American girl group and vocal music trio

Leo's Sunshipp was a short-lived American soul and R&B group established in 1977. Best known for their only release, We Need Each Other (1978), the group is remembered for its smooth, jazzy sound and the posthumous recognition of tracks such as I'm Back for More and Give Me the Sunshine.

== History ==

=== Background ===
The group was formed by Kenny Stover, Johnny Simone, and Alvin Few, all of whom were born under the zodiac sign Leo, giving rise to the name Leo's Sunshipp.

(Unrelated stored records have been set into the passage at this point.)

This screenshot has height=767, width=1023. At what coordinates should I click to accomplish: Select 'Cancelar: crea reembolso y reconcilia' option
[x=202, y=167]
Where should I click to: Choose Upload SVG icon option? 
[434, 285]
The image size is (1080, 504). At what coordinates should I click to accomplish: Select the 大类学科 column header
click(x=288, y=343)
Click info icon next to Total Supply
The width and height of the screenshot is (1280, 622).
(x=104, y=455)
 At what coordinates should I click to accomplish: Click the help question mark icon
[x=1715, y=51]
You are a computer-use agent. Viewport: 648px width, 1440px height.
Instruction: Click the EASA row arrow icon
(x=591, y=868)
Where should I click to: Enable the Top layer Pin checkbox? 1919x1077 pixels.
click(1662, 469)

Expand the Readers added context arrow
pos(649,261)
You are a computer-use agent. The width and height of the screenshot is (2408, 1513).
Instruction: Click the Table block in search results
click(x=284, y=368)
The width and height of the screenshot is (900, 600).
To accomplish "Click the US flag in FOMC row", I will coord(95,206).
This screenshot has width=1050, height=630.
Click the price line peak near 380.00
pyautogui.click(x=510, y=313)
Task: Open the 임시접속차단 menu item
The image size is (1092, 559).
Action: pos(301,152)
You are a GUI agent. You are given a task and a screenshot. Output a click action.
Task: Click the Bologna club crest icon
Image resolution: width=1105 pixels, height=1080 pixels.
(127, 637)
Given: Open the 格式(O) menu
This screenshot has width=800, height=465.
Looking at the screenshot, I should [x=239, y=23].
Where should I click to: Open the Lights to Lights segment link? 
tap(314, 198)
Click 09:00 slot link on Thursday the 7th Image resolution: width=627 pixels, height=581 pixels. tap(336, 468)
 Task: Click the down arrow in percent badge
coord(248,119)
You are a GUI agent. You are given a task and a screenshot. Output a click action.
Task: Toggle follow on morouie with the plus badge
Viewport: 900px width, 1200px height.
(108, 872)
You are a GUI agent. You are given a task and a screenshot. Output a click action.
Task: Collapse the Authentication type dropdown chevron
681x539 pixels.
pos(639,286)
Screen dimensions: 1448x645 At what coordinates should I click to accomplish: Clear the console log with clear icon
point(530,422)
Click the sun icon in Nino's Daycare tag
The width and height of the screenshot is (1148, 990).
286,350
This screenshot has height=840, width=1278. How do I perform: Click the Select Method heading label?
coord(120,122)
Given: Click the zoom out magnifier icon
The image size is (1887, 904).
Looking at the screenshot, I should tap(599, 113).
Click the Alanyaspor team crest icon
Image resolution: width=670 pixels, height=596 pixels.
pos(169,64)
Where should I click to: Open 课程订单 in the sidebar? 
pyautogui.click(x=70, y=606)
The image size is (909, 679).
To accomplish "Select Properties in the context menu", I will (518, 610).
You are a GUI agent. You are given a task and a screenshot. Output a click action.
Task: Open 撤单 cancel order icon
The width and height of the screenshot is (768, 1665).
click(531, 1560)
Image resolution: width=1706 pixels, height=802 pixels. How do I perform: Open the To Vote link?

Stover grew up in the Hough neighborhood of Cleveland, Ohio, before moving to Detroit with his brother, songwriter Elgie Stover. Both worked for their cousin Harvey Fuqua before relocating to Los Angeles, where Kenny became a staff songwriter for Motown. Elgie collaborated with Marvin Gaye and co-wrote "The Bells" for The Originals.

In Los Angeles, Stover met Johnny Simone, a vocalist from Atlanta, Georgia. Simone had previously been a member of the Wallace Brothers and later the Naturals. After those groups disbanded, he moved to Los Angeles, where he became a backing singer for Marvin Gaye. Together, Stover and Simone toured as Gaye's backing vocalists and appeared on his 1978 album Here, My Dear. Simone also briefly toured with Stevie Wonder before co-founding Leo's Sunshipp.

The third member, Alvin Few, is less documented, but he joined Stover and Simone in establishing the group in 1977.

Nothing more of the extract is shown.